WRITTEN TASK = Reproduce each of the following lines verbatim, preserving every character, space, and line break.

** Start of DATA TO USE **

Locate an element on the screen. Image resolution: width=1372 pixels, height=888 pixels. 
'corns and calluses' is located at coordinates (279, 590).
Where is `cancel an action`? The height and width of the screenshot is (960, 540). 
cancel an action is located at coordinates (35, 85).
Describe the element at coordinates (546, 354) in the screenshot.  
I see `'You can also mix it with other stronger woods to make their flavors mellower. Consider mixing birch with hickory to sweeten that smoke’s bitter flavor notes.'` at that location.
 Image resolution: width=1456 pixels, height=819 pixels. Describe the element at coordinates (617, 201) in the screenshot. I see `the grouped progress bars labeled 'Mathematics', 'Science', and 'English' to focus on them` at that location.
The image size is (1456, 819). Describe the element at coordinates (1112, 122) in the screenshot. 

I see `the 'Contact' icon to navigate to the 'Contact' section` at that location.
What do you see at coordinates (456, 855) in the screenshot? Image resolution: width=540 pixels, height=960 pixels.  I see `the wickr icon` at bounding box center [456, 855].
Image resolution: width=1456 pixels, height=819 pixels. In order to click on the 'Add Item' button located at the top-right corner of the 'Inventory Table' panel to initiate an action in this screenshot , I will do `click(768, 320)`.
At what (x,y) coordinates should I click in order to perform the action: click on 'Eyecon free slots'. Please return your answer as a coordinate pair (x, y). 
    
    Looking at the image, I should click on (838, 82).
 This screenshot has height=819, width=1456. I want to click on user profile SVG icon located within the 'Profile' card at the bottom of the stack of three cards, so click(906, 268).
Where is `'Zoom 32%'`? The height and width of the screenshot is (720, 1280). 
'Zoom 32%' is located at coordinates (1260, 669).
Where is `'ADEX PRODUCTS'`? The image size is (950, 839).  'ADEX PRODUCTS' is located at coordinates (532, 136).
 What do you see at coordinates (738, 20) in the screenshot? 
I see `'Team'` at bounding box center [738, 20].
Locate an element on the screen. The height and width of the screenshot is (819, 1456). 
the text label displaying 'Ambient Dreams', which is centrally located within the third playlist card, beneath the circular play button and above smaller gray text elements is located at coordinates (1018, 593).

** End of DATA TO USE **

RESULT OF THE TASK =
Locate an element on the screen. Image resolution: width=1372 pixels, height=888 pixels. 
'corns and calluses' is located at coordinates (279, 590).
Where is `cancel an action`? The height and width of the screenshot is (960, 540). 
cancel an action is located at coordinates (35, 85).
Describe the element at coordinates (546, 354) in the screenshot.  
I see `'You can also mix it with other stronger woods to make their flavors mellower. Consider mixing birch with hickory to sweeten that smoke’s bitter flavor notes.'` at that location.
 Image resolution: width=1456 pixels, height=819 pixels. Describe the element at coordinates (617, 201) in the screenshot. I see `the grouped progress bars labeled 'Mathematics', 'Science', and 'English' to focus on them` at that location.
The image size is (1456, 819). Describe the element at coordinates (1112, 122) in the screenshot. 

I see `the 'Contact' icon to navigate to the 'Contact' section` at that location.
What do you see at coordinates (456, 855) in the screenshot? Image resolution: width=540 pixels, height=960 pixels.  I see `the wickr icon` at bounding box center [456, 855].
Image resolution: width=1456 pixels, height=819 pixels. In order to click on the 'Add Item' button located at the top-right corner of the 'Inventory Table' panel to initiate an action in this screenshot , I will do `click(768, 320)`.
At what (x,y) coordinates should I click in order to perform the action: click on 'Eyecon free slots'. Please return your answer as a coordinate pair (x, y). 
    
    Looking at the image, I should click on (838, 82).
 This screenshot has height=819, width=1456. I want to click on user profile SVG icon located within the 'Profile' card at the bottom of the stack of three cards, so click(906, 268).
Where is `'Zoom 32%'`? The height and width of the screenshot is (720, 1280). 
'Zoom 32%' is located at coordinates (1260, 669).
Where is `'ADEX PRODUCTS'`? The image size is (950, 839).  'ADEX PRODUCTS' is located at coordinates (532, 136).
 What do you see at coordinates (738, 20) in the screenshot? 
I see `'Team'` at bounding box center [738, 20].
Locate an element on the screen. The height and width of the screenshot is (819, 1456). 
the text label displaying 'Ambient Dreams', which is centrally located within the third playlist card, beneath the circular play button and above smaller gray text elements is located at coordinates (1018, 593).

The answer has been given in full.